US News

10-YEAR $URGE IN HOUSING

The Manhattan residential real-estate market has made millionaires out of average homeowners, thanks to a checkbook-boggling 200 percent price surge in the past decade.

A 10-year sales trend analysis released by Prudential Douglas Elliman shows that the average apartment price has risen from $430,927 in 1997 to $1.3 million last year.

Also reaching dizzying new heights is the price per square foot at its present level of $1,031, up 214 percent from 10 years ago.

Showing the biggest jump of all is the median sales price (the middle price between the highest and lowest), which increased 247.3 percent from $239,000 in 1997 to $830,000.

While home prices across the country have slumped 2.7 percent in the fourth quarter of 2006 – compared to the fourth quarter of 2005 – New York continues to do well.

“It’s been an amazing run,” said one Prudential Douglas Elliman broker. “I would have never guessed that the market would prosper beyond the dot-com demise or the 9/11 attacks.”

According to the report, compiled by appraisers Miller Samuel Inc., the average sales price, median sales price, and average price per square foot have all set new records through 2006.

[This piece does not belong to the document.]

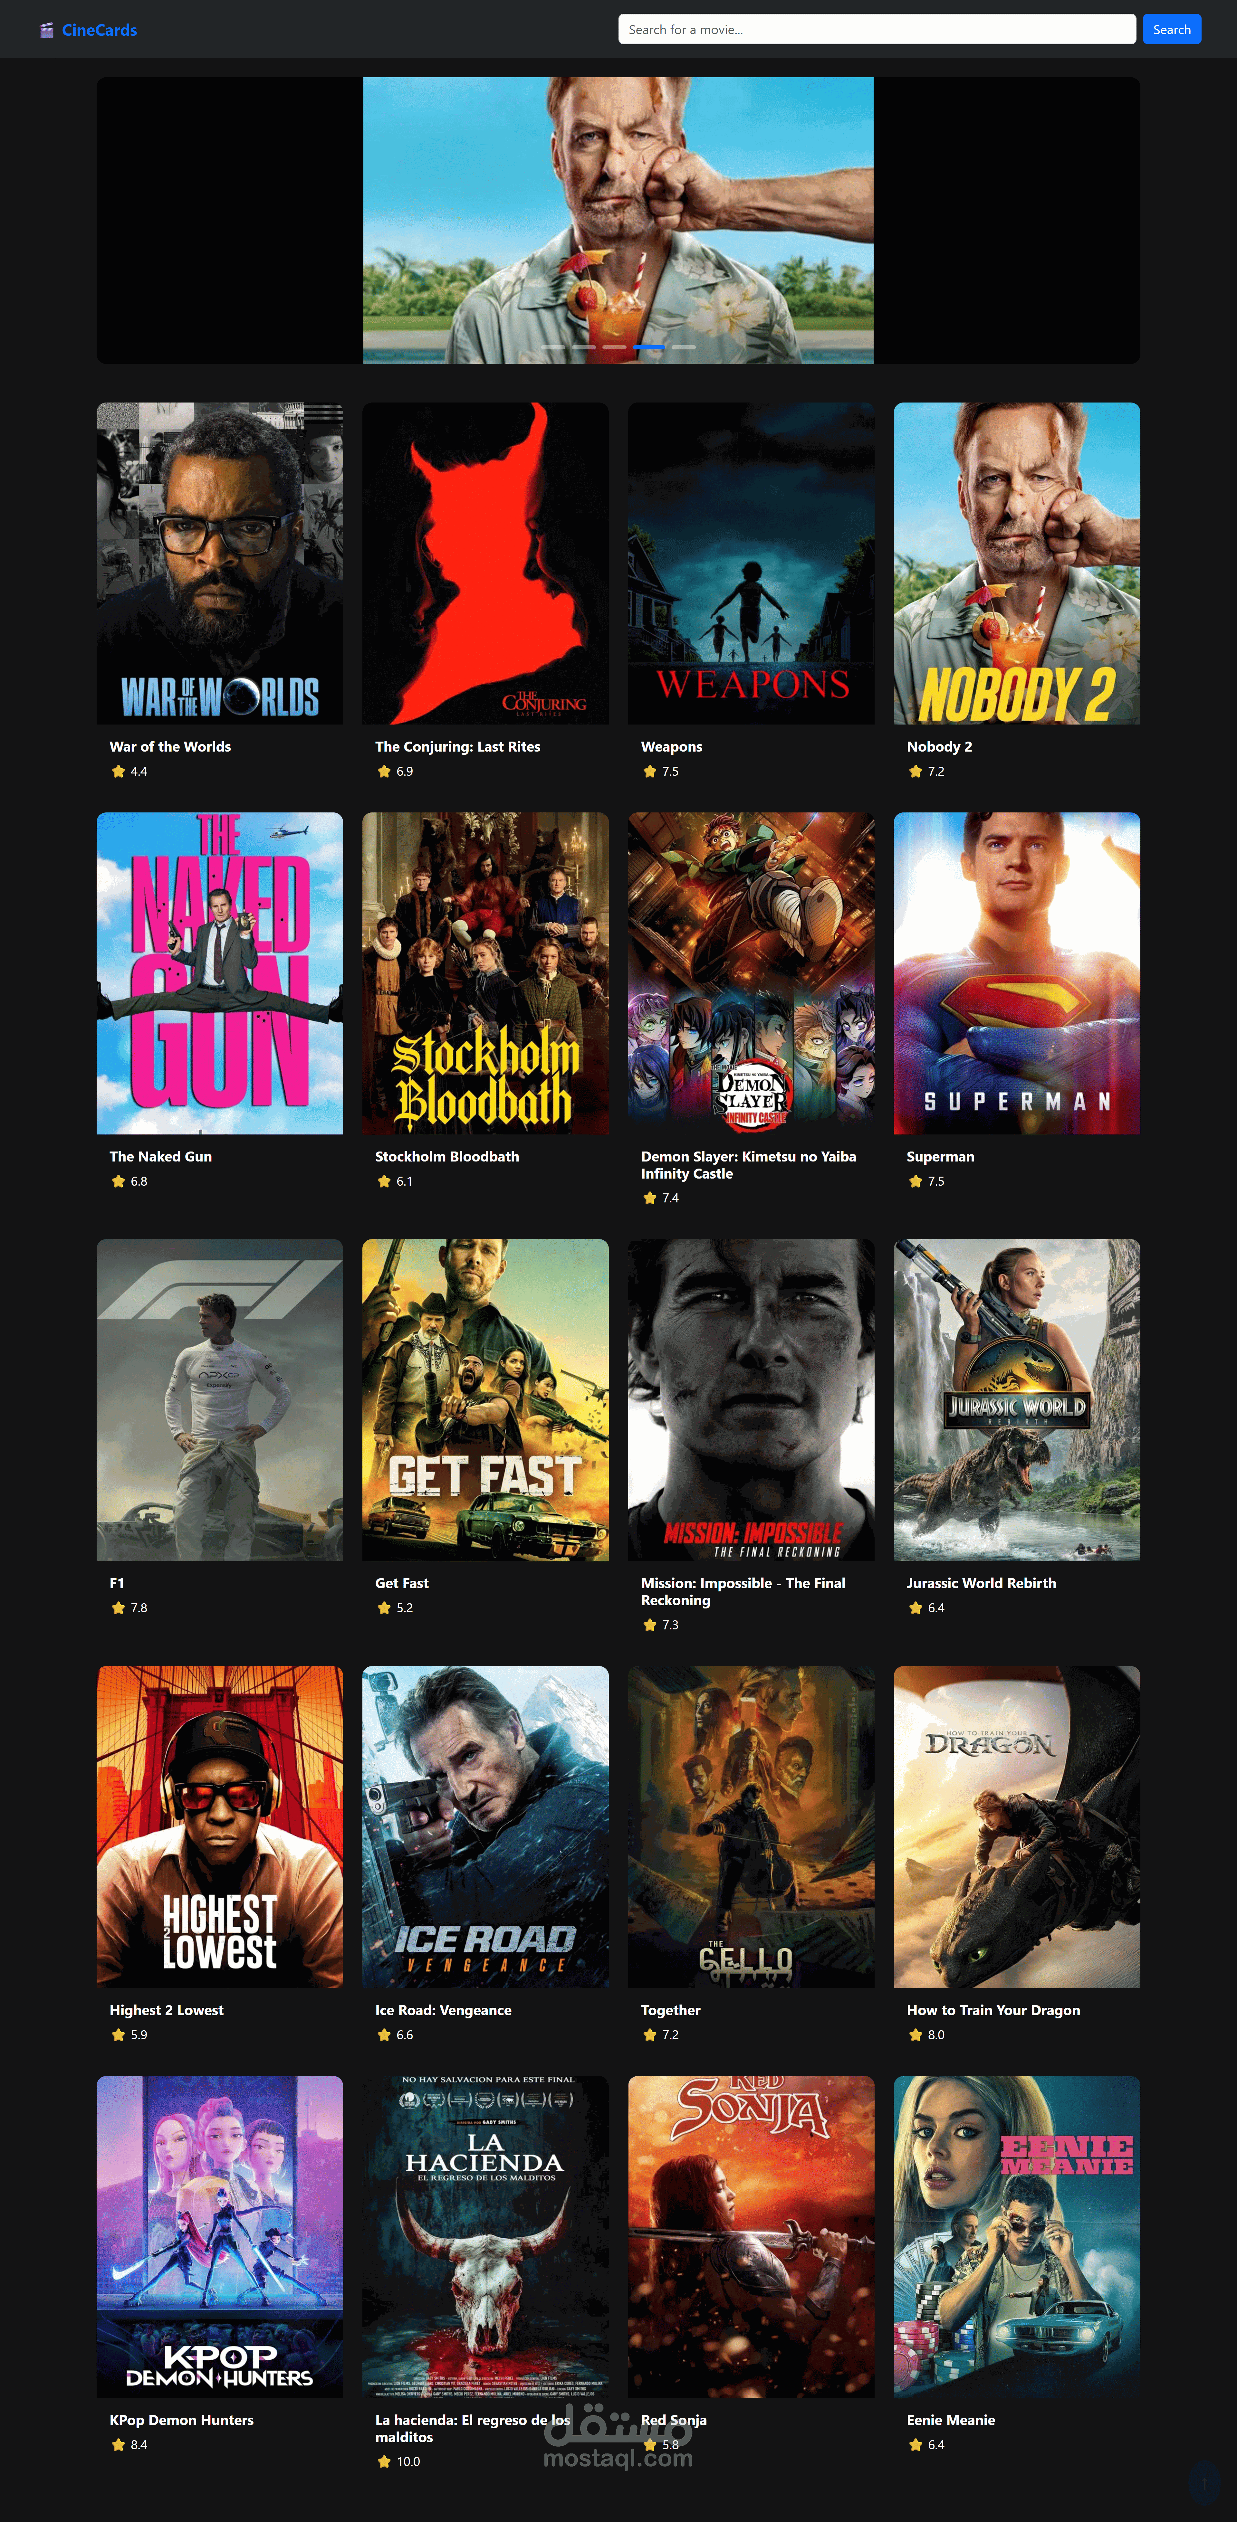Click the star icon under Superman
Screen dimensions: 1237x2522
point(916,1181)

But it also reveals that while prices continue to climb, they’ve slowed considerably in the past two years – from an annual appreciation of 21.6 percent in 2004 to 6.1 percent this year.

Other top brokerage firms, including the Corcoran Group, have come up with similar numbers.

“It speaks strongly to the long-term health and viability of the Manhattan real estate market,” said Corcoran CEO Pamela Liebman.

“Real estate in New York City operates in its own universe and cannot be compared to other places across the country.”